There’s power, and then there’s the power of relationships.
When I asked Erin Schneider, director of economic development for Duke Energy Indiana, about collaboration and partnership, she said, “Economic development is a team sport, and we consider our team a family. Beyond our participation on the various boards and initiatives in the communities we serve, we are always adapting our programs to support our partners’ differing needs and strategies.”
That support is translating to prosperity for communities throughout Duke Energy territory in the Carolinas, Florida, Indiana, Ohio and Kentucky. The cooperative efforts of the utility’s economic development teams in 2020 contributed to the creation of more than 18,000 new jobs and $9.1 billion in new capital investment.
A major part of attracting that level of investment is a level of supreme readiness. It’s a word Duke uses in one of its signature initiatives, the Duke Energy Site Readiness program. Since the program’s inception in 2005, 313 sites have been evaluated, and 71 large projects have been won on evaluated sites — GITI Tire, Sierra Nevada Brewery and Clearwater Paper have been among those investors.
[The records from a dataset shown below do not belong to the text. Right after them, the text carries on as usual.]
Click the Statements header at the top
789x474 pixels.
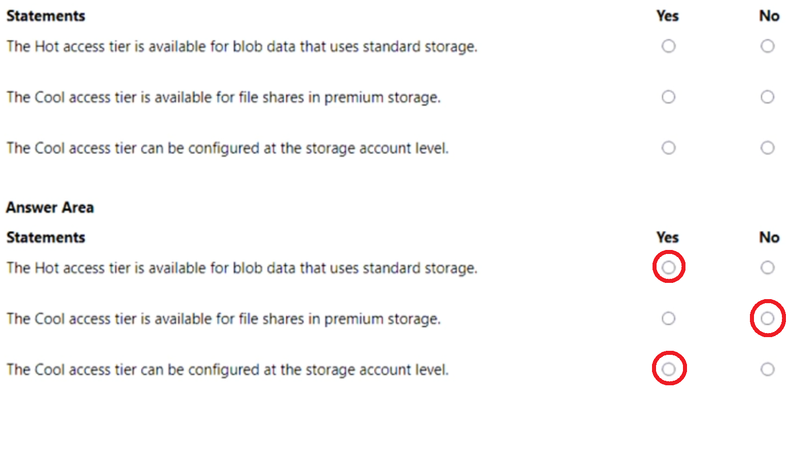tap(46, 16)
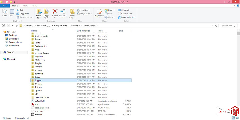Click the Rename icon in Organize group
The width and height of the screenshot is (240, 120).
tap(63, 12)
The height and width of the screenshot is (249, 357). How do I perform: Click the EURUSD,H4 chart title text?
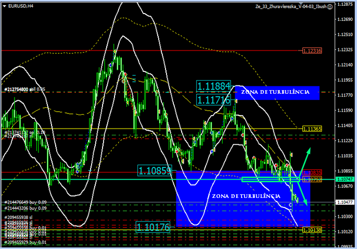pyautogui.click(x=22, y=6)
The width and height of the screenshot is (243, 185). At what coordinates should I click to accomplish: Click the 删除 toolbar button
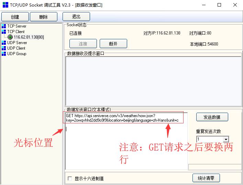point(44,17)
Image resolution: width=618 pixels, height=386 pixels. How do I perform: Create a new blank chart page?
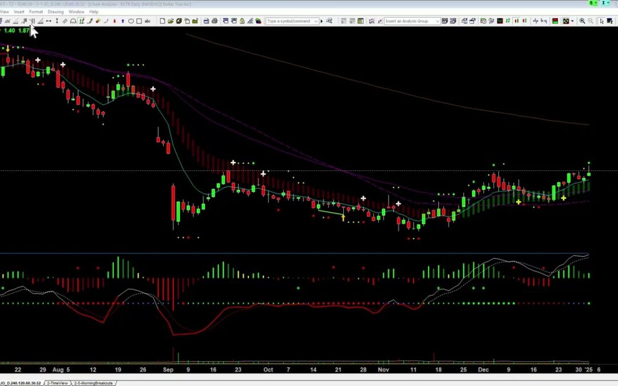click(163, 21)

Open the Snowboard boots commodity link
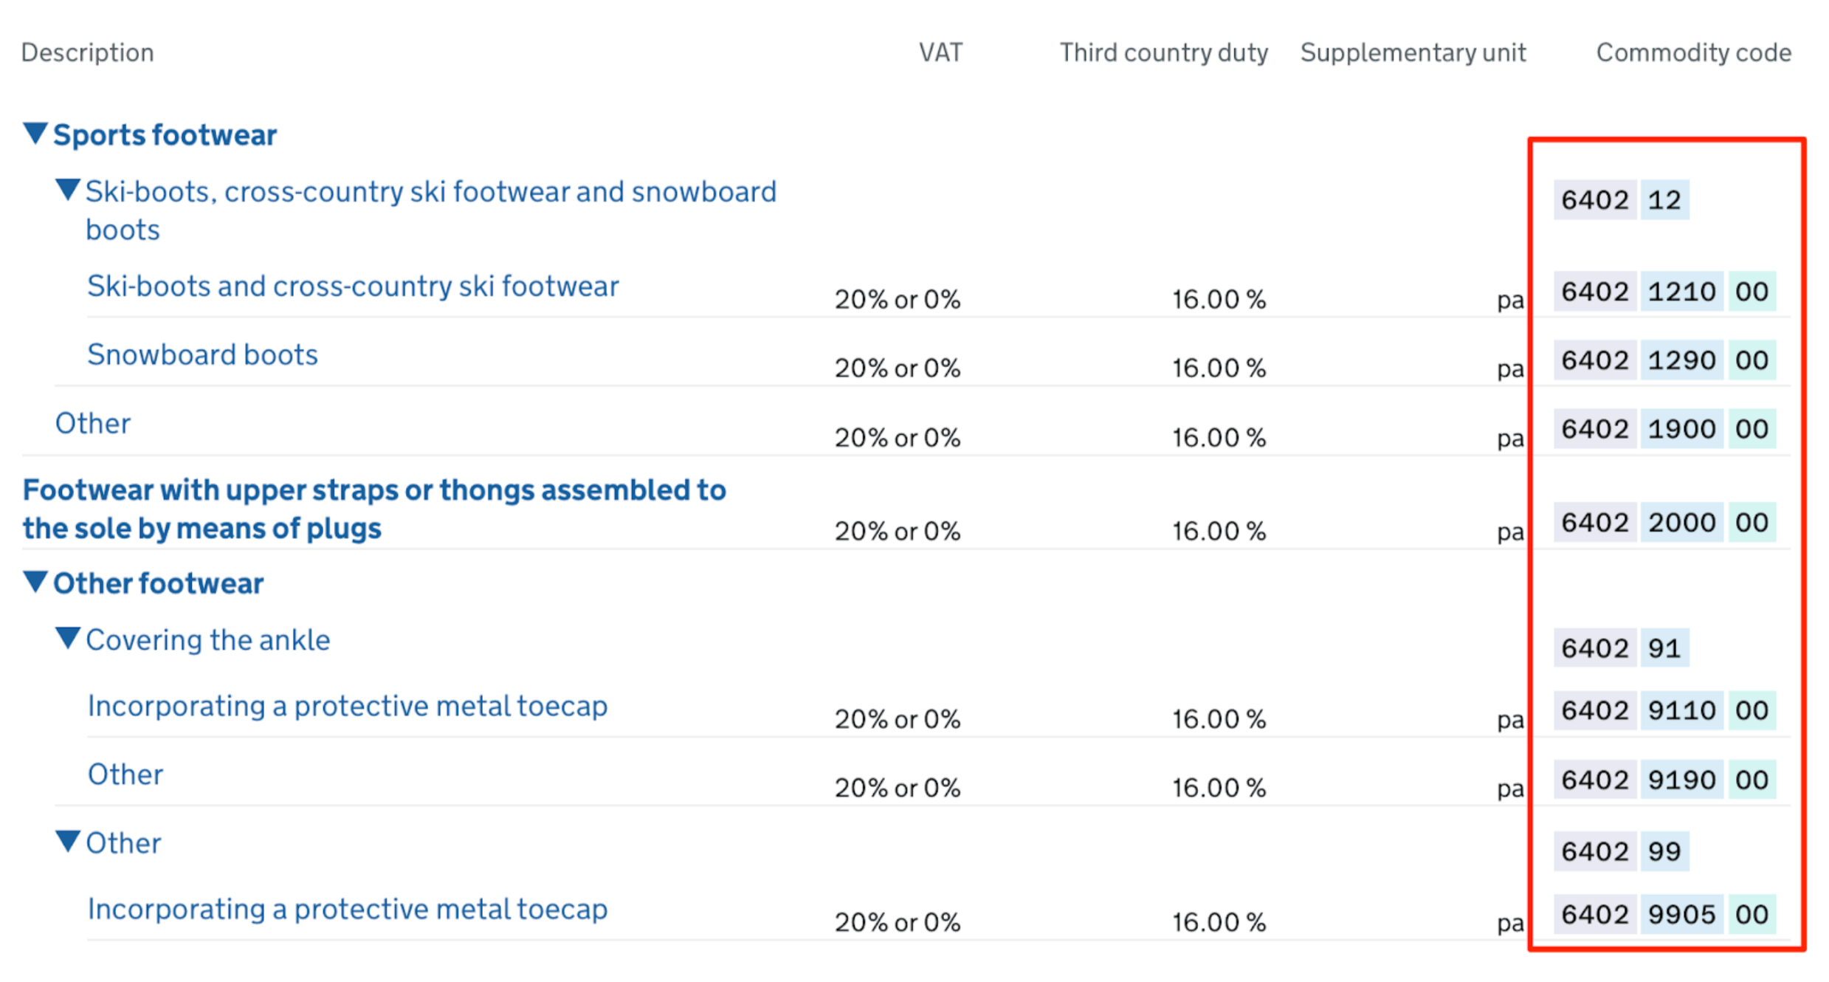click(x=202, y=355)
Their projects have resulted in approximately 13,850 jobs and $10.1 billion in capital investment (includes projects announced but not yet started).
Site Readiness is just one aspect of a holistic approach to economic development that also includes the pillars of business recruitment and technical support through the team’s new technical services squad. The business recruiters do the team’s lead generation work.
“Those folks are road warriors,” says Stu Heishman, vice president of economic development and business recruitment, notwithstanding the temporary halt during the pandemic. Business recruitment staff are highly networked within crucial target industries such as automotive, aerospace, food & beverage, big-box distribution, data centers and advanced manufacturing. They’re engaged locally too: John Nelms, senior economic development manager in North Carolina who oversees the Research Triangle Park area, this year is serving as president of the North Carolina Economic Developers Association.
Those lead generators hand off opportunities to economic development project managers at the state level who know the region’s site product and actively engage with local boards and community organizations.
The newest pillar is the technical services branch just launched this year. “Their focus is to take on highly challenging projects and develop technical solutions to their power needs,” Heishman says.
Solutions developed by such a holistic approach can sometimes yield more than envisioned at the outset: Project Green Acres not only brought a Nestle Purina Petcare facility to North Carolina, but a new logistics operation to Ohio. “It was a unique project that touched all parts of our program,” Heishman says.
But it’s the non-technical solutions that matter too, like the work of the Duke Energy Foundation, which contributes more than $30 million annually. Much of that money is philanthropic, but workforce development is part of the utility’s mission too.
“The Duke Energy Foundation has worked with technical colleges, universities and training programs with grant funding to retool and train individuals to meet the workforce demand,” says Steve West, director of economic development for Duke in South Carolina.
In the economic development world, that sort of all-encompassing approach is akin to treating people like family. In the Duke family, there’s power.